→ **DIRECTIONS**: Every entry in the data below needs to be repeated exactly.

→ **STUDY MATERIAL**:
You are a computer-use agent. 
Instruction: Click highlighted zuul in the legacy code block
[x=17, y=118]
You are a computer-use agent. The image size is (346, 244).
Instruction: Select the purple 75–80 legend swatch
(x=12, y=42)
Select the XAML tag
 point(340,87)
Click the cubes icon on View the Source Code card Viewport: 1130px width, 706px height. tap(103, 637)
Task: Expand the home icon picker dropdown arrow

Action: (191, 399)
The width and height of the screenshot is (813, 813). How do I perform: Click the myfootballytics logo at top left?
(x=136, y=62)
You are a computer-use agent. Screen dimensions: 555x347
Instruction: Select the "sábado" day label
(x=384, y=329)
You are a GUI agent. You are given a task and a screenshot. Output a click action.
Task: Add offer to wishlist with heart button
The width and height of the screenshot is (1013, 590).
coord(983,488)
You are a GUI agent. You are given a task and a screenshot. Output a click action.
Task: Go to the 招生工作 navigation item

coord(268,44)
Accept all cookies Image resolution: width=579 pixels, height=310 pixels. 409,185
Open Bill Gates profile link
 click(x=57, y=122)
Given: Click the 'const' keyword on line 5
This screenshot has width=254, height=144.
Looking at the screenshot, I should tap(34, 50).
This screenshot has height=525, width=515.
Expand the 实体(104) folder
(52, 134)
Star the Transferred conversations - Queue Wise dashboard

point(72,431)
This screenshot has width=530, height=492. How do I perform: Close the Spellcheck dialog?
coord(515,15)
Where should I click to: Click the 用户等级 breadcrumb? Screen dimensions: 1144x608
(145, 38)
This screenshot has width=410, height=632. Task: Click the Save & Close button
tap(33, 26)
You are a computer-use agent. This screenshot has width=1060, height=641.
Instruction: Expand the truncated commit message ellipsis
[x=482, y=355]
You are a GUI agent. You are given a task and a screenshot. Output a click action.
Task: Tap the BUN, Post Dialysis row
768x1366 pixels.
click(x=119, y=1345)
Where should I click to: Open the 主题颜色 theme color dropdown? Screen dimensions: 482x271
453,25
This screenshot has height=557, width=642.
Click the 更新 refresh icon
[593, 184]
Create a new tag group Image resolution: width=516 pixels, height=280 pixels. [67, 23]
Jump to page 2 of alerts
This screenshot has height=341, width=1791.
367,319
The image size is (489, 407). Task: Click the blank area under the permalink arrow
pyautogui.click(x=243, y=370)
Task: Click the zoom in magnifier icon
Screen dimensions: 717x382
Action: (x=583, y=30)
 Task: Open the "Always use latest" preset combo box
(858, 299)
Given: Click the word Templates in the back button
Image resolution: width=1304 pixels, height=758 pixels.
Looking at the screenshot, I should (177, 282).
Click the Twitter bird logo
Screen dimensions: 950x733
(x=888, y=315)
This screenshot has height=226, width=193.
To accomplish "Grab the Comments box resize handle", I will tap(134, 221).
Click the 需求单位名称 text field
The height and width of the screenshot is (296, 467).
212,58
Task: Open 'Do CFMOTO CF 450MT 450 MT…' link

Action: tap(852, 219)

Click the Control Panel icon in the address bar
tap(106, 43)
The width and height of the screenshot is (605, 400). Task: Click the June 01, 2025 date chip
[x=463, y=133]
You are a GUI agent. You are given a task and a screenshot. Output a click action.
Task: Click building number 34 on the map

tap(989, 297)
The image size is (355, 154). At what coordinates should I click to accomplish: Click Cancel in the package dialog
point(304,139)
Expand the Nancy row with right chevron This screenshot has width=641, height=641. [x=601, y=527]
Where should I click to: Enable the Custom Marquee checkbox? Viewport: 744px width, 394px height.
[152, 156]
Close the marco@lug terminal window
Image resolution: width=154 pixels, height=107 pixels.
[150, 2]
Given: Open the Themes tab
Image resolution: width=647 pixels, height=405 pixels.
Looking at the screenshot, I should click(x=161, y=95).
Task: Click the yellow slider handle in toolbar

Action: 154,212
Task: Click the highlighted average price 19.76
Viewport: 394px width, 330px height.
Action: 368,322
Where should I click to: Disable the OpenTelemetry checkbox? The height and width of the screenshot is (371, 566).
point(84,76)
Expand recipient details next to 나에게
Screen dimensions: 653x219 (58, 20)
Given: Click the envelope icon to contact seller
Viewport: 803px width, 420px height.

→ **ANSWER SECTION**:
You are a computer-use agent. 
Instruction: Click highlighted zuul in the legacy code block
[x=17, y=118]
You are a computer-use agent. The image size is (346, 244).
Instruction: Select the purple 75–80 legend swatch
(x=12, y=42)
Select the XAML tag
 point(340,87)
Click the cubes icon on View the Source Code card Viewport: 1130px width, 706px height. tap(103, 637)
Task: Expand the home icon picker dropdown arrow

Action: (191, 399)
The width and height of the screenshot is (813, 813). How do I perform: Click the myfootballytics logo at top left?
(x=136, y=62)
You are a computer-use agent. Screen dimensions: 555x347
Instruction: Select the "sábado" day label
(x=384, y=329)
You are a GUI agent. You are given a task and a screenshot. Output a click action.
Task: Add offer to wishlist with heart button
The width and height of the screenshot is (1013, 590).
coord(983,488)
You are a GUI agent. You are given a task and a screenshot. Output a click action.
Task: Go to the 招生工作 navigation item

coord(268,44)
Accept all cookies Image resolution: width=579 pixels, height=310 pixels. 409,185
Open Bill Gates profile link
 click(x=57, y=122)
Given: Click the 'const' keyword on line 5
This screenshot has width=254, height=144.
Looking at the screenshot, I should tap(34, 50).
This screenshot has height=525, width=515.
Expand the 实体(104) folder
(52, 134)
Star the Transferred conversations - Queue Wise dashboard

point(72,431)
This screenshot has width=530, height=492. How do I perform: Close the Spellcheck dialog?
coord(515,15)
Where should I click to: Click the 用户等级 breadcrumb? Screen dimensions: 1144x608
(145, 38)
This screenshot has width=410, height=632. Task: Click the Save & Close button
tap(33, 26)
You are a computer-use agent. This screenshot has width=1060, height=641.
Instruction: Expand the truncated commit message ellipsis
[x=482, y=355]
You are a GUI agent. You are given a task and a screenshot. Output a click action.
Task: Tap the BUN, Post Dialysis row
768x1366 pixels.
click(x=119, y=1345)
Where should I click to: Open the 主题颜色 theme color dropdown? Screen dimensions: 482x271
453,25
This screenshot has height=557, width=642.
Click the 更新 refresh icon
[593, 184]
Create a new tag group Image resolution: width=516 pixels, height=280 pixels. [67, 23]
Jump to page 2 of alerts
This screenshot has height=341, width=1791.
367,319
The image size is (489, 407). Task: Click the blank area under the permalink arrow
pyautogui.click(x=243, y=370)
Task: Click the zoom in magnifier icon
Screen dimensions: 717x382
Action: (x=583, y=30)
 Task: Open the "Always use latest" preset combo box
(858, 299)
Given: Click the word Templates in the back button
Image resolution: width=1304 pixels, height=758 pixels.
Looking at the screenshot, I should (177, 282).
Click the Twitter bird logo
Screen dimensions: 950x733
(x=888, y=315)
This screenshot has height=226, width=193.
To accomplish "Grab the Comments box resize handle", I will tap(134, 221).
Click the 需求单位名称 text field
The height and width of the screenshot is (296, 467).
212,58
Task: Open 'Do CFMOTO CF 450MT 450 MT…' link

Action: tap(852, 219)

Click the Control Panel icon in the address bar
tap(106, 43)
The width and height of the screenshot is (605, 400). Task: Click the June 01, 2025 date chip
[x=463, y=133]
You are a GUI agent. You are given a task and a screenshot. Output a click action.
Task: Click building number 34 on the map

tap(989, 297)
The image size is (355, 154). At what coordinates should I click to accomplish: Click Cancel in the package dialog
point(304,139)
Expand the Nancy row with right chevron This screenshot has width=641, height=641. [x=601, y=527]
Where should I click to: Enable the Custom Marquee checkbox? Viewport: 744px width, 394px height.
[152, 156]
Close the marco@lug terminal window
Image resolution: width=154 pixels, height=107 pixels.
[150, 2]
Given: Open the Themes tab
Image resolution: width=647 pixels, height=405 pixels.
Looking at the screenshot, I should click(x=161, y=95).
Task: Click the yellow slider handle in toolbar

Action: 154,212
Task: Click the highlighted average price 19.76
Viewport: 394px width, 330px height.
Action: 368,322
Where should I click to: Disable the OpenTelemetry checkbox? The height and width of the screenshot is (371, 566).
point(84,76)
Expand recipient details next to 나에게
Screen dimensions: 653x219 (58, 20)
Given: Click the envelope icon to contact seller
Viewport: 803px width, 420px height.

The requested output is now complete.